Wednesday, November 24, 2021

ASA inside interface stopped working, now DR site is down

Hello - I'm currently troubleshooting an ongoing outage, on about 4 hours of sleep, so I apologize for the brevity and/or ranting (and several things I'm leaving out - I can provide some config snippets, but need to know what I'm grabbing as my options are limited at the moment).
To make matters worse, our reseller (and myself) didn't realize that our SmartNet contracts are all sorts of jumbled up, so I can't get Cisco help until that's resolved, and my rep is on vacation all week. So I'm hoping someone here has some ideas of what to check, otherwise, I'm a bit up a creek atm.

  • I have two ASAs, both 5508 running single context, active/standby failover on 9.15(1)1.
  • Yesterday, while connected to the site via IPSec site-to-site VPN, I lost connection to some servers I had been working on (nothing network related). I checked my logs and confirmed with others that have access to the site that I was the only one connected to it at the time.
  • We utilize 3 interfaces (technically a 4th for the failover connection) - outside, inside (10.91.x.x sub), and development (10.31.x.x subnet). These subnets are segregated from one another due to contractual reasons.
  • Inside is blocking nearly all(? from what I can tell) traffic, even traffic from 10.91.x.x to 10.91.x.x IPs. EXCEPT on one server, I was able to ping its DNS server consistently(???). Couldn't ping the gateway IP (I do have ICMP allowed, and 10.31.x.x can ping its gateway interface).
  • ACLs look good (I have inside_in and inside_out any/any set up with tcp, ip, udp, icmp, and gre permitted, outside_in set up with inside-network/any), FW rules look good, IPs look good. Even though it looks good to me, I have a feeling this is where the issue lies.
  • I can access the URL for my RA VPN, but login fails as authentication server is inaccessible.

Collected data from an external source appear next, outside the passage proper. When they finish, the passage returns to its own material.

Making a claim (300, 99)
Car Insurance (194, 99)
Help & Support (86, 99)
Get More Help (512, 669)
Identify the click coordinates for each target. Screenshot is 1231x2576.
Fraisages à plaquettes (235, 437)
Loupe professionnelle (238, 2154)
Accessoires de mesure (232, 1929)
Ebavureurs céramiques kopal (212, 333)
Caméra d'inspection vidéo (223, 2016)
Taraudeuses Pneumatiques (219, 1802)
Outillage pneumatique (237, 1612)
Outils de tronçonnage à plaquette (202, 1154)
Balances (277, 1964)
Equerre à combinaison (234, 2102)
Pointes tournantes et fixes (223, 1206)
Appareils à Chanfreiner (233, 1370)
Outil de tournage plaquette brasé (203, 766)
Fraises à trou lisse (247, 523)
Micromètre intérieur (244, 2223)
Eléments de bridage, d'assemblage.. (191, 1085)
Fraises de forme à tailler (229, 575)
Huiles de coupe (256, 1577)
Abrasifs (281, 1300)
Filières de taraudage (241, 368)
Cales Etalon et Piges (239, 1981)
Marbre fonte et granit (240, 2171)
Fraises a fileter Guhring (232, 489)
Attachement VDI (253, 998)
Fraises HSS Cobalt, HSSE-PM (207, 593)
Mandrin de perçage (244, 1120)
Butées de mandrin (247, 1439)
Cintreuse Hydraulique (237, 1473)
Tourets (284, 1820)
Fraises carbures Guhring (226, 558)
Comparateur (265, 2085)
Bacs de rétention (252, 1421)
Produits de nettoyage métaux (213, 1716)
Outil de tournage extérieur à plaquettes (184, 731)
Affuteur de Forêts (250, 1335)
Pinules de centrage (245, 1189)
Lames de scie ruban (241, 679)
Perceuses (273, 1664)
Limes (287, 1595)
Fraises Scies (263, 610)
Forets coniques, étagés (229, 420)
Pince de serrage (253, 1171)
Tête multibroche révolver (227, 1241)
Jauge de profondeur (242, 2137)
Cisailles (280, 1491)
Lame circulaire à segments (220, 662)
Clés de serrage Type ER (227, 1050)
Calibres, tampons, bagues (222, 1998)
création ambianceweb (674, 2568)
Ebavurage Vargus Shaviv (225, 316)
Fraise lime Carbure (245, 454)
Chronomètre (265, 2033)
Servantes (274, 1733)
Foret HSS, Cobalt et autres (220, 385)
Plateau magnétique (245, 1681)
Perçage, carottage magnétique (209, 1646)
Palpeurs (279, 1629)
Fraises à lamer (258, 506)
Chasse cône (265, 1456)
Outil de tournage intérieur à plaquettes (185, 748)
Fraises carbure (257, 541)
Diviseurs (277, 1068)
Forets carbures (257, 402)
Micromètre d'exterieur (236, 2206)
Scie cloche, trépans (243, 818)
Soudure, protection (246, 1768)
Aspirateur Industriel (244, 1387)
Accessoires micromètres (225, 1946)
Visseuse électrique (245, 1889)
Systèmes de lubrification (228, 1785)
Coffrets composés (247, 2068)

Troubleshooting I've done up to this point:

  • Failed over to the secondary unit
  • Rebooted both units
  • Swapped cables and ports on the ASAs (including reconfiguring temporarily to test)
  • Bypassed switches to rule out failure, also rebooted them just in case
  • Tried to check through the logs, didn't really find anything* though I'm not 100% sure what I'm looking for
  • Ran packet-tracer on 10.91.x.x to various IPs, internal and external, and I did see drops from implicit rule, but I'm not sure why this would occur since I have explicit rules to allow traffic
  • Went to restore a previously known-good config - except that server has crashed on me (this is my utility server I was working on replacing, my fault for not having multiple backups, but it's considered sensitive data and I have a limited budget/resources to work with)
  • Compared config to my production setup, and aside from differing IPs and associated rules, I can't find where the discrepancy is.
  • Did a lot of 'toggling' of rules and settings to make sure they were actually applying appropriately (like same security and intra-interface)
  • Scoured the hell out of Google, Spiceworks, reddit, etc. Hard to find this specific issue since many of the terms lead to things like 'can't ping firewall interface' or 'can't ping from subnet A to subnet B across interfaces' etc.
  • I know there's more, brain is mush right now, again, apologies.

*I did notice I'm getting recurring syslogs -

  • 105005 (Primary) Lost Failover communications with mate on interface inside
  • 105008 (Primary) Testing Interface inside
  • 105009 (Primary) Testing on interface inside Passed

A few things for this; failover is working as intended, I did it several times while troubleshooting/replacing cables. The fact this is showing on the inside interface is a bit of a head-scratcher to me, as I have a dedicated interface for this (1/8). Config is synchronizing between the two as intended.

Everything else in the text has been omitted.